[KURZE AUFGABE 1]
Welches Ausschreibungsvolumen nennt der Leseauszug für das Pilotverfahren im kommenden Jahr?

19.05.2017
Mantelverordnung über gemeinsame Ausschreibungen von PV und Wind beschlossen
„Aus guten Gründen hat sich die Bundesregierung bisher für technologiespezifische Ausschreibungen entschieden, wie wir sie im EEG geregelt haben. Das erhöht die Versorgungssicherheit und sorgt für eine bessere regionale Verteilung der Stromerzeugung aus Erneuerbaren Energien. Dennoch wollen wir mit einem Pilotvorhaben praktische Erfahrungen mit einer technologieübergreifenden Ausschreibung sammeln.“ Das Ergebnis werde man evaluieren und daraus Schlüsse für die weitere Entwicklung der Ausschreibungen ziehen, erklärte Rainer Baake, Staatsekretär im Bundeswirtschaftsministerium den Vorstoß aus seinem Haus, und bemüht sich gar nicht erst, den darin liegenden Widerspruch weg reden zu wollen: Obwohl technologiespezifische, also getrennte Ausschreibungen von PV und Wind „gut für die Versorgungssicherheit“ sind, wolle man trotzdem mit dem Feuer, beide Technologien gegeneinander auszuspielen, hantieren. Das Bundeskabinett hat am 17. Mai 2017 nun einen diesbezüglichen Entwurf einer Mantelverordnung zur „Einführung gemeinsamer Ausschreibungen von Photovoltaik- und Windkraft-Anlagen an Land“ verabschiedet. In Kraft treten soll vorerst ein Pilotverfahren mit einem Ausschreibungsvolumen von insgesamt 400 Megawatt im kommenden Jahr. Sie sollen bis 2020 laufen.

[DATENZEILEN]

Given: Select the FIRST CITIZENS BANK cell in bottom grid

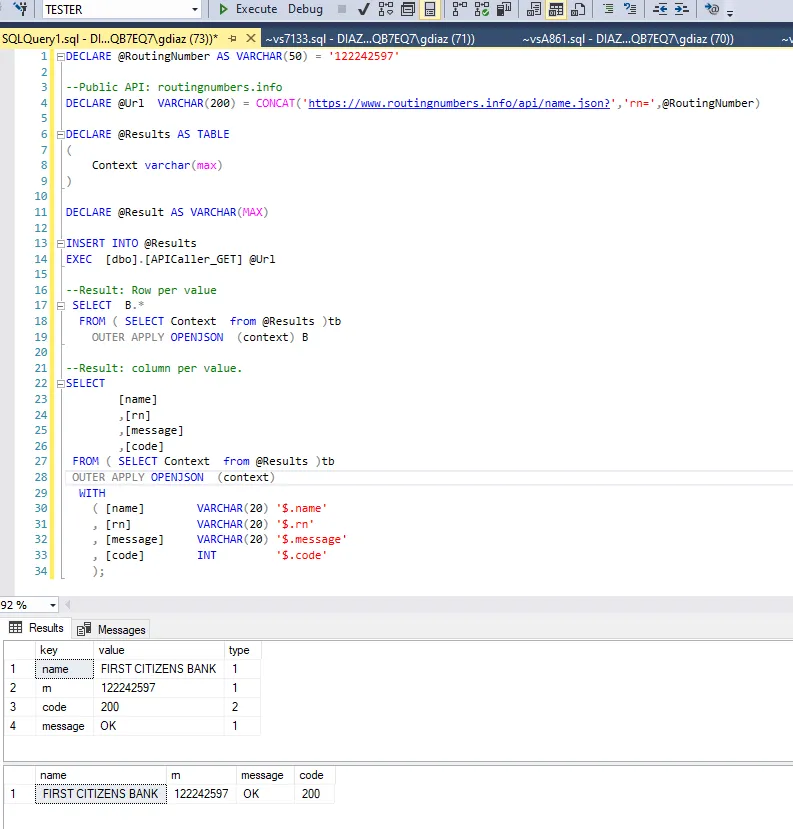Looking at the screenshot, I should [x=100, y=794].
...
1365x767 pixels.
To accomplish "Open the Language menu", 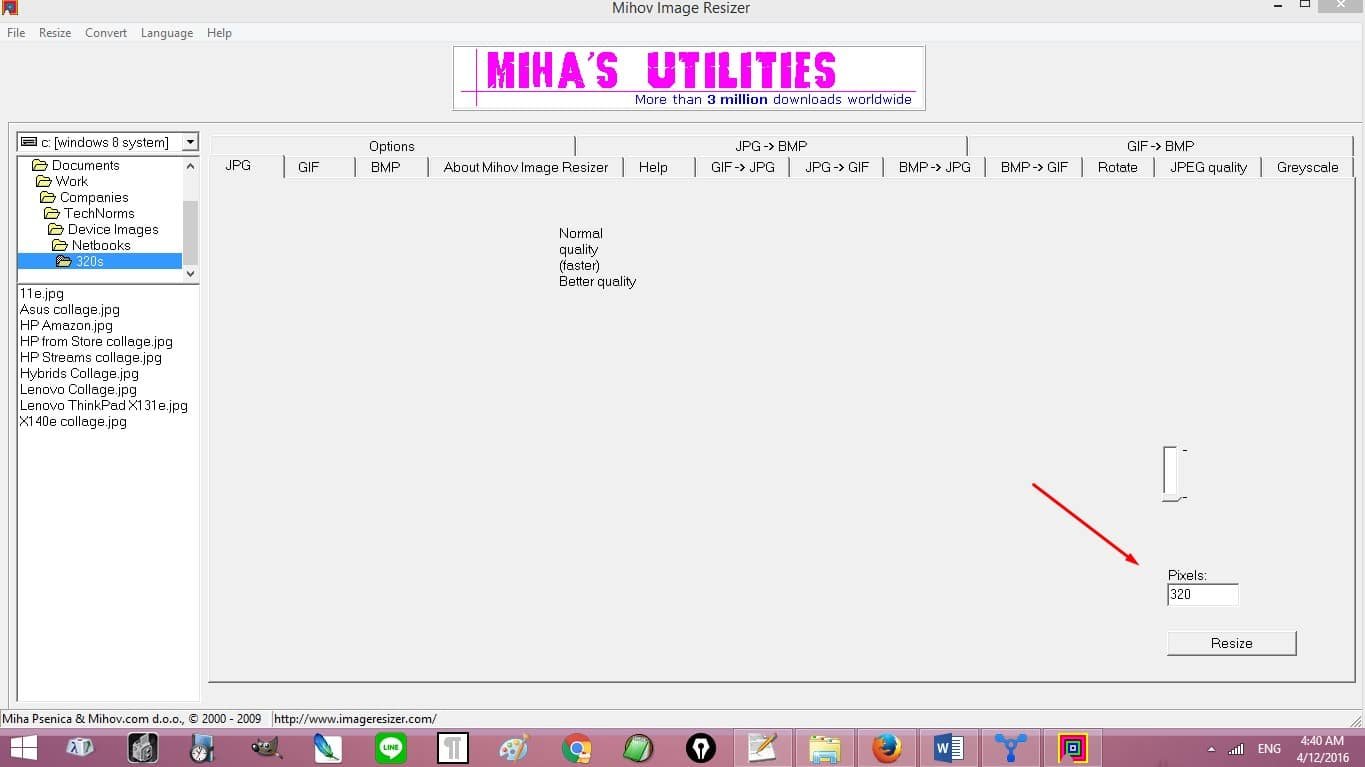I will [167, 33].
* * *
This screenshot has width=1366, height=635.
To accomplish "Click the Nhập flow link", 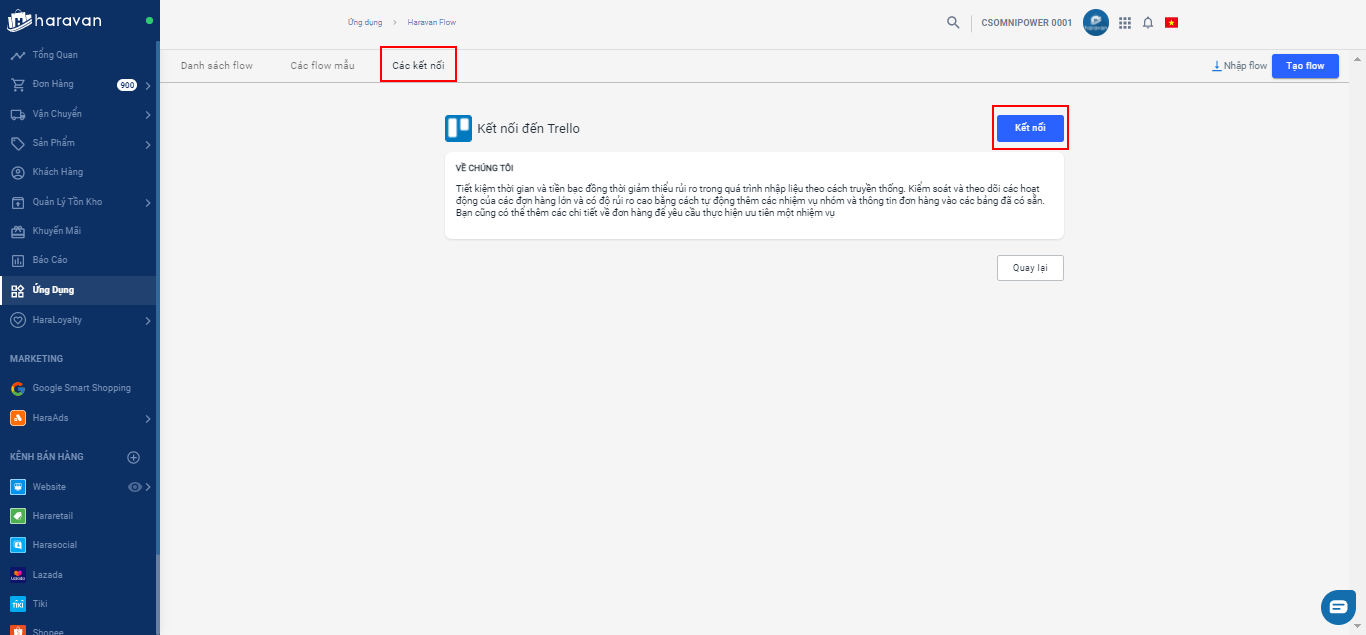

[KURZE AUFGABE 2]
Ändere in den Datensätzen alles von der Zeile mit „Given: Select the“ bis hinunter zur Zeile mit „Looking at the“, indem du „bottom“ durch „top“ ersetzt und sonst nichts anrührst. Gib nur diese Zeilen aus und lass die Bilder weg.

[ÜBUNGSERGEBNIS 1]
Insgesamt 400 Megawatt.

[ÜBUNGSERGEBNIS 2]
Given: Select the FIRST CITIZENS BANK cell in top grid

Looking at the screenshot, I should [x=100, y=794].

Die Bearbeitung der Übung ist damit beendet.